Refers to one of the levels within each of your fixed_effects. The coefficient for the reference level will represent the baseline effect. The coefficients of the other levels will be interpreted in relation to the reference_level as deviations from the baseline effect.

muts

The column containing the mutation count per sample.

total_count

The column containing the sequencing depth per sample.

contrasts

a data frame or a filepath to a file that will provide the information necessary to make pairwise comparisons between groups. The table must consist of two columns. The first column will be a group within your fixed_effects and the second column must be the group that it will be compared to. The values must correspond to entries in your mf_data column for each fixed effect. Put the group that you expect to have the higher mutation frequency in the 1st column and the group that you expect to have a lower mutation frequency in the second column. For multiple fixed effects, separate the levels of each fixed_effect of a group with a colon. Ensure that all fixed_effects are represented in each entry for the table. See details for examples.

cont_sep

The delimiter for importing the contrast table file. Default is tab-delimited.

...

Extra arguments for glm or glmer. The glmer function is used when a random_effect is supplied, otherwise, the model uses the glm function.

Value

Model results are output as a list. Included are:

  • model_data: the supplied mf_data with added column for the Pearson's residuals of the model.

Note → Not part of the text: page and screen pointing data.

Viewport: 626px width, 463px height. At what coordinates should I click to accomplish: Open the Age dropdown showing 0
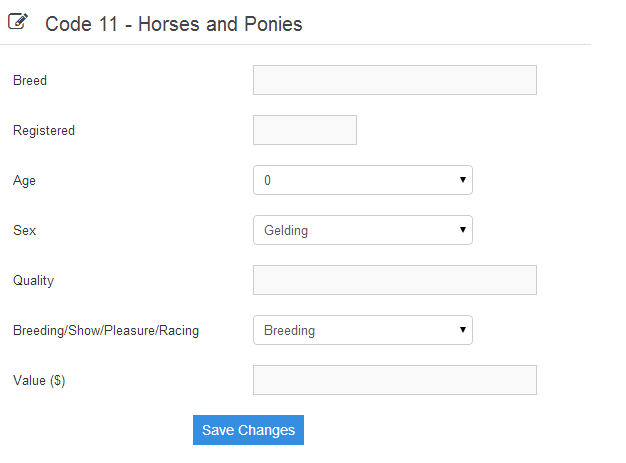tap(363, 180)
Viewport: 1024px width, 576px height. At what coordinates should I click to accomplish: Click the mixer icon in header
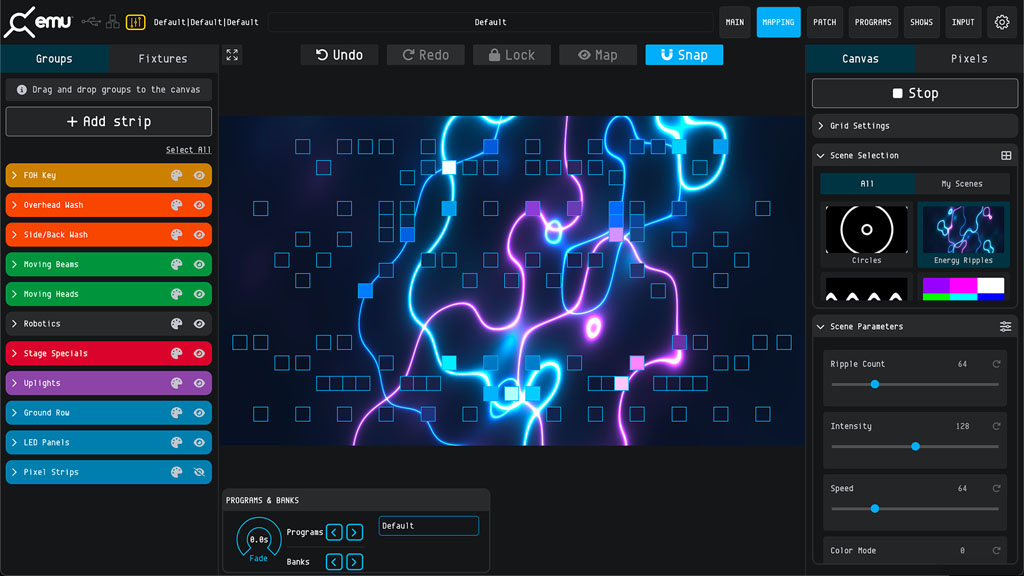(136, 22)
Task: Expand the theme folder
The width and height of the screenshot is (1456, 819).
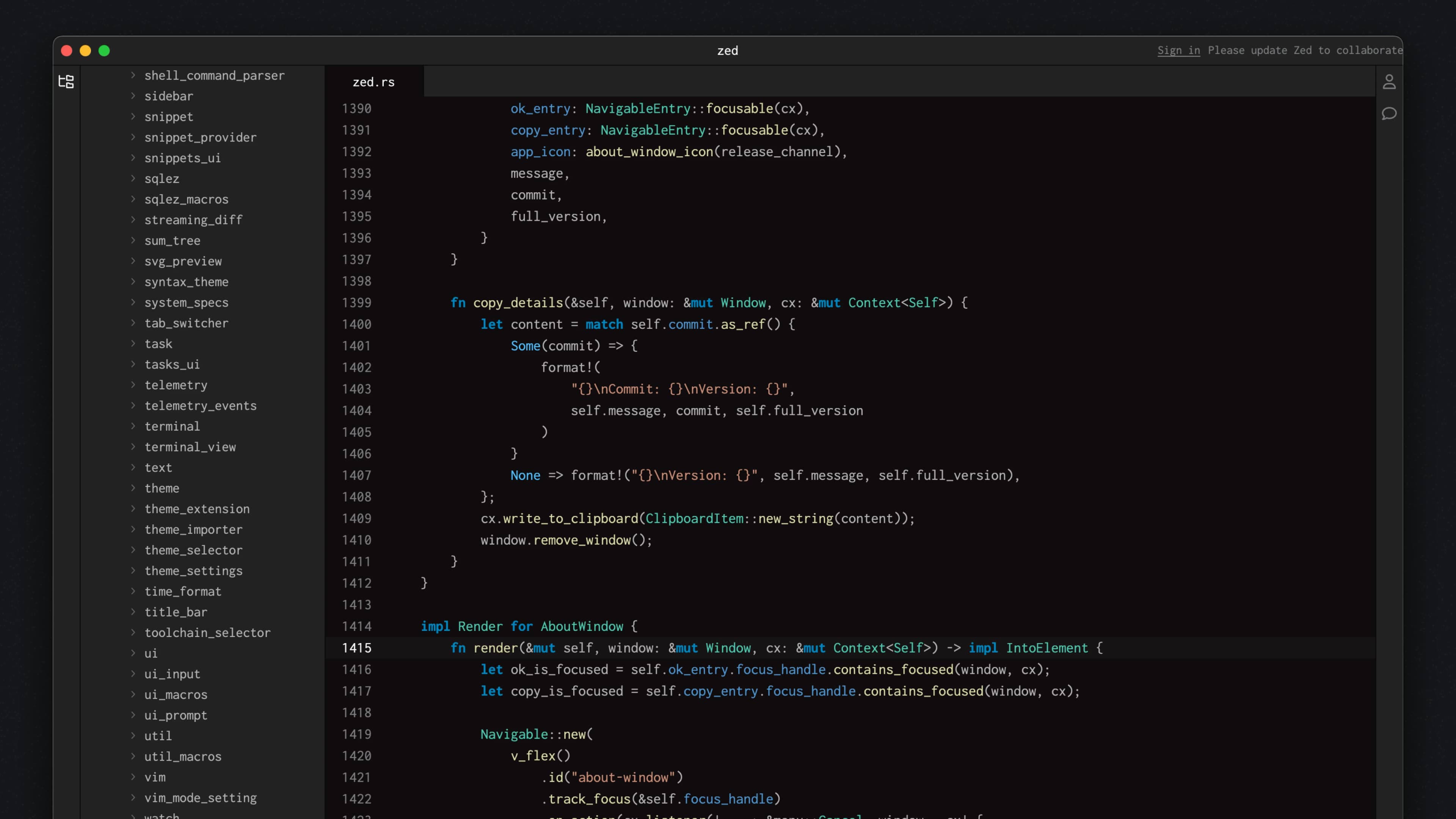Action: click(162, 488)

  • summary: the summary of the model.

  • anova: the analysis of variance for models with two or more effects. Anova(model)

  • residuals_histogram: the Pearson's residuals plotted as a histogram. This is used to check whether the variance is normally distributed. A symmetric bell-shaped histogram, evenly distributed around zero indicates that the normality assumption is likely to be true.

  • residuals_qq_plot: the Pearson's residuals plotted in a quantile-quantile plot. For a normal distribution, we expect points to roughly follow the y=x line.

  • point_estimates_matrix: the contrast matrix used to generate point-estimates for the fixed effects.

  • point_estimates: the point estimates for the fixed effects.

  • pairwise_comparisons_matrix: the contrast matrix used to conduct the pairwise comparisons specified in the contrasts.

  • pairwise_comparisons: the results of pairwise comparisons specified in the contrasts.

Details

fixed_effects are variables that have a direct and constant effect on the dependent variable (ie mutation frequency).They are typically the experimental factors or covariates of interest for their impact on the dependent variable. One or more fixed_effect may be provided. If you are providing more than one fixed effect, avoid using correlated variables; each fixed effect must independently predict the dependent variable. Ex. fixed_effects = c("dose", "genomic_target", "tissue", "age", etc).

Interaction terms enable you to examine whether the relationship between the dependent and independent variable changes based on the value of another independent variable. In other words, if an interaction is significant, then the relationship between the fixed effects is not constant across all levels of each variable. Ex. Consider investigating the effect of dose group and tissue on mutation frequency. An interaction between dose and tissue would capture whether the dose response differs between tissues.

random_effects account for the unmeasured sources of statistical variance that affect certain groups in the data. They help account for unobserved heterogeneity or correlation within groups. Ex. If your model uses repeated measures within a sample, random_effects = "sample".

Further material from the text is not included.